*Dataset extract*:
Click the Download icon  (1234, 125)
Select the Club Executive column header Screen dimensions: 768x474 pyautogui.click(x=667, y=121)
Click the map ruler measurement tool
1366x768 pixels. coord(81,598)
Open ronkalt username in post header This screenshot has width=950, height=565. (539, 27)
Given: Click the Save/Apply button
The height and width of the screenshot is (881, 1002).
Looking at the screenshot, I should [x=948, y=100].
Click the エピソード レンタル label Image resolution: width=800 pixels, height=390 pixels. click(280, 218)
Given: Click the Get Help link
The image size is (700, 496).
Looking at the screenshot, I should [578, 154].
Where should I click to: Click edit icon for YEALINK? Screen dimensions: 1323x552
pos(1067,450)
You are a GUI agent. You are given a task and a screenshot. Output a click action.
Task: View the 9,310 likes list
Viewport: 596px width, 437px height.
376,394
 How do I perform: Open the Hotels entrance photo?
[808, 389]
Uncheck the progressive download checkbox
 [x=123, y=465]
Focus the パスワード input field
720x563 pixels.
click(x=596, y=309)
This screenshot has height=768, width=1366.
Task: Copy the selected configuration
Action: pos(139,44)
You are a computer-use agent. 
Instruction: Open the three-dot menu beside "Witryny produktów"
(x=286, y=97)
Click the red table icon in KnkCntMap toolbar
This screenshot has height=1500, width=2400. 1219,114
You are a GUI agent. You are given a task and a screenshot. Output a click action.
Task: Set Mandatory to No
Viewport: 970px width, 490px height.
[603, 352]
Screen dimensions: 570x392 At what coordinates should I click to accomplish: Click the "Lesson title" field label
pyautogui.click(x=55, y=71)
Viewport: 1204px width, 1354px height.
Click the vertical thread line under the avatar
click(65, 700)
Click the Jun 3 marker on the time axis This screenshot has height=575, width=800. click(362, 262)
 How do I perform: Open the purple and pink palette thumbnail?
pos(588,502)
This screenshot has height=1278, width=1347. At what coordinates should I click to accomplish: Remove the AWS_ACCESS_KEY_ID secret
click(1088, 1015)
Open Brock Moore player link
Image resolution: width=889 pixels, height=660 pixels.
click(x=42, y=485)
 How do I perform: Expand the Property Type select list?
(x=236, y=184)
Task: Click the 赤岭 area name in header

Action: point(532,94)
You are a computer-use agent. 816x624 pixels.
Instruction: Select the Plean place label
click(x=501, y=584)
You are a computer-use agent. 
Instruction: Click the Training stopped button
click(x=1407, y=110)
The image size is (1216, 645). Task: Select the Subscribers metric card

*What is expected*: Beginning with the line that contains "Instruction: Select the Plean place label", return every line through the end of the data above, exactly as written.

*Task answer*:
Instruction: Select the Plean place label
click(x=501, y=584)
You are a computer-use agent. 
Instruction: Click the Training stopped button
click(x=1407, y=110)
The image size is (1216, 645). Task: Select the Subscribers metric card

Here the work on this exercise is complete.